▶ _Exercise prompt_:
All of the entries should be written out again exactly.
BEGIN Material for this task
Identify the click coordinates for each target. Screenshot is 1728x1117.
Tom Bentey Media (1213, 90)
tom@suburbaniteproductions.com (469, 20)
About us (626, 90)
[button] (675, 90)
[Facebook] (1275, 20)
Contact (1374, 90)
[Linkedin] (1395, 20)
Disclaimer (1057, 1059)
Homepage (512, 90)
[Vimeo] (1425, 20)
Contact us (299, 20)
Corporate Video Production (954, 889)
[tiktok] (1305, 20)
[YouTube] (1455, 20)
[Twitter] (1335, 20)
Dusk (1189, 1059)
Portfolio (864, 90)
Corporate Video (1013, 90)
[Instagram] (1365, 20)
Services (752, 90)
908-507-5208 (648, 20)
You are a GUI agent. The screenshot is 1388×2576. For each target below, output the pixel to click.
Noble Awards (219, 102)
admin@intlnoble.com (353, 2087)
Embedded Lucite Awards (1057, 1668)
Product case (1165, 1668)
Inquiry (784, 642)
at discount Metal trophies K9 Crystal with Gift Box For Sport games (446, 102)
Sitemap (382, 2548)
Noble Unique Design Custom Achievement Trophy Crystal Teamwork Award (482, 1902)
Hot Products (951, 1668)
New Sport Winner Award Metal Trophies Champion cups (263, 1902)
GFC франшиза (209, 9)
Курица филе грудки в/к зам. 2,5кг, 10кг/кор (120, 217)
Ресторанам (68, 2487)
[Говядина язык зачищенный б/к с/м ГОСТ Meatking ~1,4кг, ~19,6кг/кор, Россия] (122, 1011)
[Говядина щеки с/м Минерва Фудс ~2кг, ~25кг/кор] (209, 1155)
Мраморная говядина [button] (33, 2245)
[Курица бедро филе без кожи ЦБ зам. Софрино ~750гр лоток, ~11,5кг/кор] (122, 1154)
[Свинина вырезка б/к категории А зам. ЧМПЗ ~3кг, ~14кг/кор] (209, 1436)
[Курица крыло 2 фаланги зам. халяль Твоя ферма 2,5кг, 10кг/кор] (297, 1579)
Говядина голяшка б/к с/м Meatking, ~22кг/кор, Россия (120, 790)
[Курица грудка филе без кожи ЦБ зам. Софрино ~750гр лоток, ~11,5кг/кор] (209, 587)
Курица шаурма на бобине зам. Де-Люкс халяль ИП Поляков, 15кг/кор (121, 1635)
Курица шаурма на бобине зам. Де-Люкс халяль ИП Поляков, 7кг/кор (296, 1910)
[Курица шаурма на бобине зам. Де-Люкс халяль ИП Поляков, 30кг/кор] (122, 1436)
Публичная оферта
END Material for this task
▶ _Your solution_:
Identify the click coordinates for each target. Screenshot is 1728x1117.
Tom Bentey Media (1213, 90)
tom@suburbaniteproductions.com (469, 20)
About us (626, 90)
[button] (675, 90)
[Facebook] (1275, 20)
Contact (1374, 90)
[Linkedin] (1395, 20)
Disclaimer (1057, 1059)
Homepage (512, 90)
[Vimeo] (1425, 20)
Contact us (299, 20)
Corporate Video Production (954, 889)
[tiktok] (1305, 20)
[YouTube] (1455, 20)
[Twitter] (1335, 20)
Dusk (1189, 1059)
Portfolio (864, 90)
Corporate Video (1013, 90)
[Instagram] (1365, 20)
Services (752, 90)
908-507-5208 (648, 20)
You are a GUI agent. The screenshot is 1388×2576. For each target below, output the pixel to click.
Noble Awards (219, 102)
admin@intlnoble.com (353, 2087)
Embedded Lucite Awards (1057, 1668)
Product case (1165, 1668)
Inquiry (784, 642)
at discount Metal trophies K9 Crystal with Gift Box For Sport games (446, 102)
Sitemap (382, 2548)
Noble Unique Design Custom Achievement Trophy Crystal Teamwork Award (482, 1902)
Hot Products (951, 1668)
New Sport Winner Award Metal Trophies Champion cups (263, 1902)
GFC франшиза (209, 9)
Курица филе грудки в/к зам. 2,5кг, 10кг/кор (120, 217)
Ресторанам (68, 2487)
[Говядина язык зачищенный б/к с/м ГОСТ Meatking ~1,4кг, ~19,6кг/кор, Россия] (122, 1011)
[Говядина щеки с/м Минерва Фудс ~2кг, ~25кг/кор] (209, 1155)
Мраморная говядина [button] (33, 2245)
[Курица бедро филе без кожи ЦБ зам. Софрино ~750гр лоток, ~11,5кг/кор] (122, 1154)
[Свинина вырезка б/к категории А зам. ЧМПЗ ~3кг, ~14кг/кор] (209, 1436)
[Курица крыло 2 фаланги зам. халяль Твоя ферма 2,5кг, 10кг/кор] (297, 1579)
Говядина голяшка б/к с/м Meatking, ~22кг/кор, Россия (120, 790)
[Курица грудка филе без кожи ЦБ зам. Софрино ~750гр лоток, ~11,5кг/кор] (209, 587)
Курица шаурма на бобине зам. Де-Люкс халяль ИП Поляков, 15кг/кор (121, 1635)
Курица шаурма на бобине зам. Де-Люкс халяль ИП Поляков, 7кг/кор (296, 1910)
[Курица шаурма на бобине зам. Де-Люкс халяль ИП Поляков, 30кг/кор] (122, 1436)
Публичная оферта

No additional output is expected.